● EXERCISE: Look for "The width and height of the screenshot is (1080, 509)." in the entries below. Write out that line and all later lines exactly, ending with the final one.

··· ENTRIES SHOWN

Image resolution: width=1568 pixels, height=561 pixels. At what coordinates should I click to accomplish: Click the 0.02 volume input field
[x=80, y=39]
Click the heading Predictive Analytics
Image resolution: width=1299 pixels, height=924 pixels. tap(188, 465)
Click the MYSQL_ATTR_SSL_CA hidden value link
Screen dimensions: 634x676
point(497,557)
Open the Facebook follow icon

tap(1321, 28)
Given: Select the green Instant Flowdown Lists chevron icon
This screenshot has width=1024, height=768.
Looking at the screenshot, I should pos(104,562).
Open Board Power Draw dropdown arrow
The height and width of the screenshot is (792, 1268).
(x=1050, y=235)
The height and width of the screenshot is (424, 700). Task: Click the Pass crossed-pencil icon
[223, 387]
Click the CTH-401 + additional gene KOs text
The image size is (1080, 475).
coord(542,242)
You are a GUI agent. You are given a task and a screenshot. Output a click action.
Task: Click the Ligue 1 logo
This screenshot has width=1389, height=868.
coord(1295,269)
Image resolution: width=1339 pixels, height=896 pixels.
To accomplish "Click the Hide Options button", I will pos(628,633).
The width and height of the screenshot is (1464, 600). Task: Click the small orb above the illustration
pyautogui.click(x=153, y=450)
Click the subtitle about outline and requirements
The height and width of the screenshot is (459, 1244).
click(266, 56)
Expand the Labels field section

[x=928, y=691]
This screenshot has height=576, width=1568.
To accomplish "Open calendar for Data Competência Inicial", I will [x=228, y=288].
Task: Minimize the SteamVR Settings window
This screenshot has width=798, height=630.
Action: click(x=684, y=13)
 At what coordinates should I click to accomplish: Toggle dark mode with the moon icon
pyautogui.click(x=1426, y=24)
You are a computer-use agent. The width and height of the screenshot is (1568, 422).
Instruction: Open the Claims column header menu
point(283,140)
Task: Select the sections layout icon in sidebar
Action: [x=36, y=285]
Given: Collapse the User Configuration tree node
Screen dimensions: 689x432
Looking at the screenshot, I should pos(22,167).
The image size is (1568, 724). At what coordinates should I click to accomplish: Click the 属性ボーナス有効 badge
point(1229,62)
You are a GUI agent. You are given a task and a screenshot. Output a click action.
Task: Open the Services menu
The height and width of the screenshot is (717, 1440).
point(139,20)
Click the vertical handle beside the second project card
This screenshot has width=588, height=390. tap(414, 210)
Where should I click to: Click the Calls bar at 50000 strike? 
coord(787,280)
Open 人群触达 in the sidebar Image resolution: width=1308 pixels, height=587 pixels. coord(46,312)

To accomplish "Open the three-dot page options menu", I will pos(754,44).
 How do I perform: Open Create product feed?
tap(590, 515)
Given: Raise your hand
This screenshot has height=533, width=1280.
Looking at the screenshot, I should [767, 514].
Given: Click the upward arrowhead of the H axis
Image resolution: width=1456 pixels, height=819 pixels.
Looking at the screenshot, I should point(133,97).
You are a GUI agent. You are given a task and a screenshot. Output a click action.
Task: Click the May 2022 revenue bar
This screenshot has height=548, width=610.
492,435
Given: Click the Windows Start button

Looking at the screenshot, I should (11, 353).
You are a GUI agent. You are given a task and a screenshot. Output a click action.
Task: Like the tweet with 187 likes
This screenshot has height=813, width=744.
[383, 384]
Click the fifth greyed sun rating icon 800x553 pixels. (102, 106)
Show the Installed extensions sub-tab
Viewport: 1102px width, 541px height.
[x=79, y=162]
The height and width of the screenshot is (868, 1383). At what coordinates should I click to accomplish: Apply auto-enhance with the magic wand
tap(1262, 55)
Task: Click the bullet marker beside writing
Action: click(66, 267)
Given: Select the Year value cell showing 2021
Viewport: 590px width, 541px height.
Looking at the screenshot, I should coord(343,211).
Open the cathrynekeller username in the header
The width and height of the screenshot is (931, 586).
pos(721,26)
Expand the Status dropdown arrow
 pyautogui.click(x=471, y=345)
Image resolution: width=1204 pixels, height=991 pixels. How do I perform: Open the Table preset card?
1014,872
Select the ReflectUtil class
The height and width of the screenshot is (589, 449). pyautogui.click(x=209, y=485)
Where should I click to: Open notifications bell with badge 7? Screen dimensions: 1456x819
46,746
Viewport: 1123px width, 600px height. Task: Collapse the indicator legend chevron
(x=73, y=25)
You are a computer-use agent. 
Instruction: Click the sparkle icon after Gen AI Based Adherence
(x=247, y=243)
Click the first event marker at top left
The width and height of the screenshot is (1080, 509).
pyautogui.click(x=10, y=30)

······

● REPLY:
The width and height of the screenshot is (1080, 509).
pyautogui.click(x=10, y=30)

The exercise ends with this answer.